Skills development for Work Programme participants is crucial

27 September 2013

Skills provision should be a key priority for Work Programme participants, NIACE urges, as the latest figures on outcome rates have been released.

Robert Gray, NIACE’s lead on employability, said:

“While it is good to see the improvement in job outcome rates in the latest release of the Work Programme Official Statistics to June 2013, the programme still cannot be considered to be performing particularly well.

“Just under one-in-four (22.5%) of the people who began the programme in June 2011 have secured sustained employment leading to a job outcome payment. ERSA, the Welfare to Work industry representative body, has defended its members’ performance by revealing that 39% of the intake in June 2011 had actually started a job. However, this level of performance is still only around the minimum performance level expected by the DWP.
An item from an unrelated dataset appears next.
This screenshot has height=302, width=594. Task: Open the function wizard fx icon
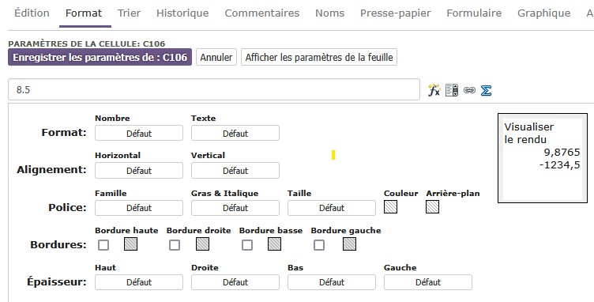pos(434,91)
“The underlying fact is some people on the Work Programme require more help than others. For instance, a high proportion of long-term unemployed people have skills needs that are a major barrier to employment as described in our publication The Work Programme: What is the role of skills?

“Because the statistics reveal that a greater proportion of people now being referred into the programme will require more support and assistance, it is becoming ever more important that Work Programme participants gain access to skills provision. NIACE therefore welcomes the recent BIS and DWP initiative to bring Work Programme providers and skills providers together to promote greater partnership working. With the Adult Skills Budget facing more reductions, some skills providers may find it challenging to identify resources to supply skills provision for Work Programme participants.

“Therefore, now may be the time for skills and Work Programme providers to research new approaches to partnership working through which programme participants can acquire skills as quickly and efficiently as possible.”